ENSC2002 Energy

Credit
6 points
Offering
(see Timetable)
AvailabilityLocationMode
Semester 1UWA (Perth)Face to face
Semester 2UWA (Perth)Face to face
Details for undergraduate courses
  • Level 2 core unit in the Engineering Science major sequence
  • Category B broadening unit for students
  • Level 2 elective
Content
This unit is taught within the integrative framework of energy and covers thermodynamics and electrical power. It provides a thorough treatment of the thermodynamic properties of pure substances, the first and second laws of thermodynamics, with applications into power plants and chillers. It also covers the fundamentals of electric circuits and the corresponding techniques of analysis, phasors and impedance, sinusoidal steady state analysis, AC power, magnetism, and the principles of electromechanical energy conversion
Outcomes
Students are able to (1) apply the ideal gas equation and explain its limitations; (2) define various thermodynamic properties and determine values using thermodynamic property tables; (3) explain what interconversion of energy means, and calculate the extraction of heat and work from closed and open systems and their corresponding efficiencies; (4) solve simple problems involving thermodynamic cycles for power and refrigeration; (5) analyse electrical circuits for voltage/current and power generation/absorption behaviour; (6) analyse simple circuits involving capacitors and inductors using phasors and impedance models; (7) explain and apply the basic principles of AC, single phase, and three-phase power; (8) explain the basic principles of electromagnetism and apply these to generators, motors and transformers; (9) communicate working clearly and concisely in oral, written and visual forms; and (10) work effectively in a team and take responsibility for team outcomes.
Assessment
Typically this unit is assessed in the following ways: (1) in-class quizzes and tests; (2) take-home assignments; and (3) a final examination. Further information is available in the unit outline.

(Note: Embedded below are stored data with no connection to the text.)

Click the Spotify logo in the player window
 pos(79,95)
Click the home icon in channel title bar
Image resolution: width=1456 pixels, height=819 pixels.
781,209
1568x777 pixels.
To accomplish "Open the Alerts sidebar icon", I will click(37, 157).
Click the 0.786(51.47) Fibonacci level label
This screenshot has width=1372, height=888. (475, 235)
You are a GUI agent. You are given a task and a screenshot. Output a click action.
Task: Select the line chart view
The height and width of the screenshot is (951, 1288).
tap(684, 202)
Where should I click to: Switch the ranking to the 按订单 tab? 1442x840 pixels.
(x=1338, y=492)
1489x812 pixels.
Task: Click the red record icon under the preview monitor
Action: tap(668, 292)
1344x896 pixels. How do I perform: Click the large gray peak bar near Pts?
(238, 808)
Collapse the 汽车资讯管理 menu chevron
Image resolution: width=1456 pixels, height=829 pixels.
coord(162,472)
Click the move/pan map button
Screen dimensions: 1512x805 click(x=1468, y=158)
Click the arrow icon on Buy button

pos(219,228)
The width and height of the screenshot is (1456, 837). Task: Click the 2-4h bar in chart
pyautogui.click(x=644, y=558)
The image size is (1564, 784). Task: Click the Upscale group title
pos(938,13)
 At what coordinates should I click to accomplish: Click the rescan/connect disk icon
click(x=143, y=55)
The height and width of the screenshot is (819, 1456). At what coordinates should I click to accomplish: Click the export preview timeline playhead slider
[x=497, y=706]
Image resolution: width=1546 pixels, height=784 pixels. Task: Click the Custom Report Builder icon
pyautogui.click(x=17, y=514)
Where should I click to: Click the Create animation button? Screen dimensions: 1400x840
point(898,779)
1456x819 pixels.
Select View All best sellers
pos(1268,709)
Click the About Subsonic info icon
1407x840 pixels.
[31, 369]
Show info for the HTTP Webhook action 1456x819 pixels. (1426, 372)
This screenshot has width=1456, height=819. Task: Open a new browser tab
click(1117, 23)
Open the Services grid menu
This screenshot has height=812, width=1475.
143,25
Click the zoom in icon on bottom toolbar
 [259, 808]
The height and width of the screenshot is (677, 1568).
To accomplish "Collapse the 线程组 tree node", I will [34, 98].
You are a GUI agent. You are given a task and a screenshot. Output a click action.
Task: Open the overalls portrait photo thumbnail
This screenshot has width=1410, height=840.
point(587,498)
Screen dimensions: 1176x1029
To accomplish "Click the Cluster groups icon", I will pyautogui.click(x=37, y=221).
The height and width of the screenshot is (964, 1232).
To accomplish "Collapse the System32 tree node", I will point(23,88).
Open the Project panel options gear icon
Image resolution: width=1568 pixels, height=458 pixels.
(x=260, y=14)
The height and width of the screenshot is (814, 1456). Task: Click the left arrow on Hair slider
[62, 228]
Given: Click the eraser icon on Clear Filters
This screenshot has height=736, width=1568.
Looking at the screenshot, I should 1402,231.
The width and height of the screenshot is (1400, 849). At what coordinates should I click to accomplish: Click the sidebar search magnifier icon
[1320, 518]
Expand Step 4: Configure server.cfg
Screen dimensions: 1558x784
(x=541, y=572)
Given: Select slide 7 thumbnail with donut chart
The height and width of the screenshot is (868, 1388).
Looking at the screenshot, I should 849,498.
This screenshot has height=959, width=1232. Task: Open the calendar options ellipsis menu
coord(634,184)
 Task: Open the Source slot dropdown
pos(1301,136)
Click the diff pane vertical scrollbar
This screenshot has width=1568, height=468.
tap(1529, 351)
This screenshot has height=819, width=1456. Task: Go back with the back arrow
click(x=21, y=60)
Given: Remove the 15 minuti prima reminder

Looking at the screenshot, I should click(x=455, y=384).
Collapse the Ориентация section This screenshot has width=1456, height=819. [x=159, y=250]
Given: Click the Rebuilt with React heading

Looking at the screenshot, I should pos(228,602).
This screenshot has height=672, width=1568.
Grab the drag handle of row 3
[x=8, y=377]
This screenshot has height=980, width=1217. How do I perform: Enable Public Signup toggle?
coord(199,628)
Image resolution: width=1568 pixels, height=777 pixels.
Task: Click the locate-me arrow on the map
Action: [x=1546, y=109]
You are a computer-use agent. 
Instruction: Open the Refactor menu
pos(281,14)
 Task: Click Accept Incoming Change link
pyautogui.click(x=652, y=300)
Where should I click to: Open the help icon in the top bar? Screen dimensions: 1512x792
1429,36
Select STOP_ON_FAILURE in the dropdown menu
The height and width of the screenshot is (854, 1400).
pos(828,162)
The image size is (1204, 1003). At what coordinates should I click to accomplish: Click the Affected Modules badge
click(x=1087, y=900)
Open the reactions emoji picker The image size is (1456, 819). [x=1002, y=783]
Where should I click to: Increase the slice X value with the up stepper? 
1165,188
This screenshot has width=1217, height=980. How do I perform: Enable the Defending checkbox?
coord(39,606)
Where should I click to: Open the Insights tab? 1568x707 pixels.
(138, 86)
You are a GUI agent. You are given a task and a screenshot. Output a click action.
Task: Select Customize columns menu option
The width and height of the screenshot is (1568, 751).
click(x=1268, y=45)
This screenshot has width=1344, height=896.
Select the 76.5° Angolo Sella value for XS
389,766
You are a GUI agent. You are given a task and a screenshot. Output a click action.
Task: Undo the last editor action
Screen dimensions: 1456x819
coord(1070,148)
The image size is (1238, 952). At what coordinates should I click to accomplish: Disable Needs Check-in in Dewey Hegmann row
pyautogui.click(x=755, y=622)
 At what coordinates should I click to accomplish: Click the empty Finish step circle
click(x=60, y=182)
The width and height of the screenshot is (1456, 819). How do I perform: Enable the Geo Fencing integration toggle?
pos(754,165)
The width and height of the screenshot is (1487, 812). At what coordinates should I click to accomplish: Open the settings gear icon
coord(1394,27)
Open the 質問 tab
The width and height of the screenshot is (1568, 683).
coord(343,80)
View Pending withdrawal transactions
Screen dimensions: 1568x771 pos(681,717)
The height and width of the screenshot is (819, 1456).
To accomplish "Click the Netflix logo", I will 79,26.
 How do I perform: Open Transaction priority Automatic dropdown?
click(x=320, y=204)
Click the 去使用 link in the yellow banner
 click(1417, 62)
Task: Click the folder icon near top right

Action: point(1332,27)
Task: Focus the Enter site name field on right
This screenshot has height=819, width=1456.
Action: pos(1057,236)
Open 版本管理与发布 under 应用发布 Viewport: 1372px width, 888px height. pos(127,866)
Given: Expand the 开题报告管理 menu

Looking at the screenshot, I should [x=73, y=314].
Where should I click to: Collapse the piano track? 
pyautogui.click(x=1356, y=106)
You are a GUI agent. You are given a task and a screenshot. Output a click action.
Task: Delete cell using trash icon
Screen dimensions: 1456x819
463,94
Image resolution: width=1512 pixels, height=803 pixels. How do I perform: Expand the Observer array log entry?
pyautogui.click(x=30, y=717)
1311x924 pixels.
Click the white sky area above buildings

To pass this unit, a student must: (a) achieve an overall mark of 50 per cent or higher for the unit; and (b) achieve the requisite standard(s) for the a final examination component of the unit, as specified in the unit outline.

Supplementary assessment is not available in this unit except in the case of a bachelor's pass degree student who has obtained a mark of 45 to 49 overall and is currently enrolled in this unit, and it is the only remaining unit that the student must pass in order to complete their course.
Unit Coordinator(s)
Dr Angus Tavner (Semester 1) and Professor Hui Tong Chua (Semester 2)
Unit rules
Prerequisites:
MATH1001 Mathematical Methods 1
or
MATH1011 Multivariable Calculus
Co-requisites:
MATH1012 Mathematical Theory and Methods (for students who have completed MATH1011 Multivariable Calculus); none (for students who have completed MATH1001 Mathematical Methods 1)
Incompatibility:
ELEC1302 Power and Machine Technologies
Contact hours
lectures: 26 hours; information sessions: 2 hours per week; workshops: 2 x 2 hours and 2 x 1 hour
Recommended
reading

Alexander, C. K. and Sadiku, M. N. O. Fundamentals of Electric Circuits, 4th edn: McGraw-Hill 2009

Boyle, G., ed. Renewable Energy: Power for a Sustainable Future: The Open University, Oxford 1996

Çengel, Y. A. and Boles, M. A. Thermodynamics: an Engineering Approach, 6th edn: McGraw-Hill 2008

Chapman, S. J. Electric Machinery and Power System Fundamentals: McGraw-Hill 2002

Koretsky, M. D. Engineering and Chemical Thermodynamics: John Wiley & Sons 200

Masters, G. M. Renewable and Efficient Electric Power Systems: Wiley-Interscience 2004

Rizzoni, G. Principles and Applications of Electrical Engineering, 5th edn: McGraw-Hill 2007

 

  • The availability of units in Semester 1, 2, etc. was correct at the time of publication but may be subject to change.
  • All students are responsible for identifying when they need assistance to improve their academic learning, research, English language and numeracy skills; seeking out the services and resources available to help them; and applying what they learn. Students are encouraged to register for free online support through GETSmart; to help themselves to the extensive range of resources on UWA's STUDYSmarter website; and to participate in WRITESmart and (ma+hs)Smart drop-ins and workshops.
  • Books and other material wherever listed may be subject to change. Book lists relating to 'Preliminary reading', 'Recommended reading' and 'Textbooks' are, in most cases, available at the University Co-operative Bookshop (from early January) and appropriate administrative offices for students to consult. Where texts are listed in the unit description above, an asterisk (*) indicates that the book is available in paperback.